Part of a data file

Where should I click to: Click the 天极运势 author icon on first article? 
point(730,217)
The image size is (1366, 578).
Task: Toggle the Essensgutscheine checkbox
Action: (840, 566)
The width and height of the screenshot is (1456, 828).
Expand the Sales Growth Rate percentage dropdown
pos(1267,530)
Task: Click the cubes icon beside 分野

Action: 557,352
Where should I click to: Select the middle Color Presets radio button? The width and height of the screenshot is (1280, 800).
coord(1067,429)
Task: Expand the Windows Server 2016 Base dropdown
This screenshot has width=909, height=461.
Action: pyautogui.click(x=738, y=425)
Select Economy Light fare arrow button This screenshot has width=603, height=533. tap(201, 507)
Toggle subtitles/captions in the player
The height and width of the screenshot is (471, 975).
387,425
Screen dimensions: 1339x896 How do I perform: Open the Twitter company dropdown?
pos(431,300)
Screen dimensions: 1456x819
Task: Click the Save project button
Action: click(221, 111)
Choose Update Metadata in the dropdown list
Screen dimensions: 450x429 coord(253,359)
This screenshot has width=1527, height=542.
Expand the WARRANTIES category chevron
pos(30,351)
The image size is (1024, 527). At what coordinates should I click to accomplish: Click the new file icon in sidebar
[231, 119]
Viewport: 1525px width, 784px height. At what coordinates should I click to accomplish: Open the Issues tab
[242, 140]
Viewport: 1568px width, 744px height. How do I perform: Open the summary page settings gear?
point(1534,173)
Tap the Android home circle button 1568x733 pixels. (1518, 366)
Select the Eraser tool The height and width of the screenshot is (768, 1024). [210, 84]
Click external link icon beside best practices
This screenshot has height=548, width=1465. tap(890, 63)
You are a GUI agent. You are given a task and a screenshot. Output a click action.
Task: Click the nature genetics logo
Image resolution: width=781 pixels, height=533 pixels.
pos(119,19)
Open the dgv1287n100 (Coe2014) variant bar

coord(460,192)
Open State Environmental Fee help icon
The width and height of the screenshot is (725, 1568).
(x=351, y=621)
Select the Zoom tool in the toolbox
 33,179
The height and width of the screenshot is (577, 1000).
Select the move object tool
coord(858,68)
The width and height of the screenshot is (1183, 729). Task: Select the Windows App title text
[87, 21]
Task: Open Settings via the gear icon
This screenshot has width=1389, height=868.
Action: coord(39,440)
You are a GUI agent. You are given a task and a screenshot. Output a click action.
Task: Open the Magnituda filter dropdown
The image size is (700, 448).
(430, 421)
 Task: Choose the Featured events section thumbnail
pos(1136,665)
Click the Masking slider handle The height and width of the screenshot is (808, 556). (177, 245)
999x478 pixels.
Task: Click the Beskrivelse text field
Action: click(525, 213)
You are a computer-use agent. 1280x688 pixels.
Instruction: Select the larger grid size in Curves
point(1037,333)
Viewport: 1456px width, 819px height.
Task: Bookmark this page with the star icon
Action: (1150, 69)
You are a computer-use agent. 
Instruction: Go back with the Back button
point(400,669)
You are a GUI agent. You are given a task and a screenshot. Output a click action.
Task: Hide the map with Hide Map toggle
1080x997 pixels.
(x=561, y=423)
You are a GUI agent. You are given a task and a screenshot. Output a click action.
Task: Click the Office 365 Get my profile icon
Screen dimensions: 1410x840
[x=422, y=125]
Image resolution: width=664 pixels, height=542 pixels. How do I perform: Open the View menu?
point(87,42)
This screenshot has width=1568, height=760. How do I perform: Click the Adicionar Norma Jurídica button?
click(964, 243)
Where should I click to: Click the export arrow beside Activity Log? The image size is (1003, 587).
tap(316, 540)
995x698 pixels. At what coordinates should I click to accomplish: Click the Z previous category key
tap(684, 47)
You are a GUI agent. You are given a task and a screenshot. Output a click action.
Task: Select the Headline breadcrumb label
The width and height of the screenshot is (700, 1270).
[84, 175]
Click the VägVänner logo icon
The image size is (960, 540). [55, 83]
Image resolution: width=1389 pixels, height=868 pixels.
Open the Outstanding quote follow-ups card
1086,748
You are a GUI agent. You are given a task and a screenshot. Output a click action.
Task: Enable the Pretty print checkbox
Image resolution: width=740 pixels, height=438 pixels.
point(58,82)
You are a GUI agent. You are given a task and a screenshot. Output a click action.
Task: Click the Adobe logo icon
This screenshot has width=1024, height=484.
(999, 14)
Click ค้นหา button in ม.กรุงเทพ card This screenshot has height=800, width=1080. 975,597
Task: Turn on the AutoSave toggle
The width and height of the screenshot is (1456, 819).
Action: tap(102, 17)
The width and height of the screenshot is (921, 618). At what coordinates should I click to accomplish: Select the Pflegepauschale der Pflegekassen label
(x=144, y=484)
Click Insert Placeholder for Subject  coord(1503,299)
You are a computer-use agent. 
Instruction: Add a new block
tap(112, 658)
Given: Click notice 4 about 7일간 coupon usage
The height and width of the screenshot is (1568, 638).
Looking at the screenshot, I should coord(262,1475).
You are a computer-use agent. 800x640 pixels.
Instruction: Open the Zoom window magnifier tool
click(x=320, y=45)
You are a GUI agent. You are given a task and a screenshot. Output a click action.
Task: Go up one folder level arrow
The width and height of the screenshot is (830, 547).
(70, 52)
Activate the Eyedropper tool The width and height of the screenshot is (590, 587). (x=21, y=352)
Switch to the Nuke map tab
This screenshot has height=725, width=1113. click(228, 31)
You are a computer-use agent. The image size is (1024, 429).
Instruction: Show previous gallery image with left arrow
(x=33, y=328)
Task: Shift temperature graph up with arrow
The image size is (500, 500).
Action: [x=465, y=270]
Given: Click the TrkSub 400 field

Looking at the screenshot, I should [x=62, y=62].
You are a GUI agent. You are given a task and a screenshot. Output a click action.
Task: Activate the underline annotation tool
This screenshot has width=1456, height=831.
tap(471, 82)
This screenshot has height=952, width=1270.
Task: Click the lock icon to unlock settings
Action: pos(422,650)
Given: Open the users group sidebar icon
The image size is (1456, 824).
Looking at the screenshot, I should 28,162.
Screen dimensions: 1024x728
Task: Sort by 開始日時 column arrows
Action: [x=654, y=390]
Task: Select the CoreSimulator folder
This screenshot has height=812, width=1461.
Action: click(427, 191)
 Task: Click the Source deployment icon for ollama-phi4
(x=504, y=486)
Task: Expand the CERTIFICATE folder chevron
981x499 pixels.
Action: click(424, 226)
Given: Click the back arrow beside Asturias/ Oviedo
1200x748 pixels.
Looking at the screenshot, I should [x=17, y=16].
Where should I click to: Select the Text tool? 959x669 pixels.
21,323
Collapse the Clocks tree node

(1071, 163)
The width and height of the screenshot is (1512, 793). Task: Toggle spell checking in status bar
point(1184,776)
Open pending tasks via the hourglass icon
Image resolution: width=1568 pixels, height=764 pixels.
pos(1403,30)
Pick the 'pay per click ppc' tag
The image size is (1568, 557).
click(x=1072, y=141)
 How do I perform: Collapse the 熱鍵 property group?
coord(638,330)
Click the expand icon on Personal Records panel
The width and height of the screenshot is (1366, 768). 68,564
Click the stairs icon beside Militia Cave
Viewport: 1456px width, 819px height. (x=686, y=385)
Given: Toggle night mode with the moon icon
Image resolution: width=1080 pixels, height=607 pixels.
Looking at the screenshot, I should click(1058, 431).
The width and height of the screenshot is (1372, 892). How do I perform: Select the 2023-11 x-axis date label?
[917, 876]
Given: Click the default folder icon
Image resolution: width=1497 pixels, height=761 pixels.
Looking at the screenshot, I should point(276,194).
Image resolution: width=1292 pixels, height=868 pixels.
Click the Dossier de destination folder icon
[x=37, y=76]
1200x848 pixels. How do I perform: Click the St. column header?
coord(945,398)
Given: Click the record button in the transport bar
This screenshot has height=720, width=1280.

§ **EXERCISE**: Output the stretch from the first of the rows through the line containing "Tap the Android" as a JSON list of strings, one string per line, omitting blank lines.

§ **EXERCISE ANSWER**:
[
  "Where should I click to: Click the 天极运势 author icon on first article? ",
  "point(730,217)",
  "The image size is (1366, 578).",
  "Task: Toggle the Essensgutscheine checkbox",
  "Action: (840, 566)",
  "The width and height of the screenshot is (1456, 828).",
  "Expand the Sales Growth Rate percentage dropdown",
  "pos(1267,530)",
  "Task: Click the cubes icon beside 分野",
  "Action: 557,352",
  "Where should I click to: Select the middle Color Presets radio button? The width and height of the screenshot is (1280, 800).",
  "coord(1067,429)",
  "Task: Expand the Windows Server 2016 Base dropdown",
  "This screenshot has width=909, height=461.",
  "Action: pyautogui.click(x=738, y=425)",
  "Select Economy Light fare arrow button This screenshot has width=603, height=533. tap(201, 507)",
  "Toggle subtitles/captions in the player",
  "The height and width of the screenshot is (471, 975).",
  "387,425",
  "Screen dimensions: 1339x896 How do I perform: Open the Twitter company dropdown?",
  "pos(431,300)",
  "Screen dimensions: 1456x819",
  "Task: Click the Save project button",
  "Action: click(221, 111)",
  "Choose Update Metadata in the dropdown list",
  "Screen dimensions: 450x429 coord(253,359)",
  "This screenshot has width=1527, height=542.",
  "Expand the WARRANTIES category chevron",
  "pos(30,351)",
  "The image size is (1024, 527). At what coordinates should I click to accomplish: Click the new file icon in sidebar",
  "[231, 119]",
  "Viewport: 1525px width, 784px height. At what coordinates should I click to accomplish: Open the Issues tab",
  "[242, 140]",
  "Viewport: 1568px width, 744px height. How do I perform: Open the summary page settings gear?",
  "point(1534,173)",
  "Tap the Android home circle button 1568x733 pixels. (1518, 366)"
]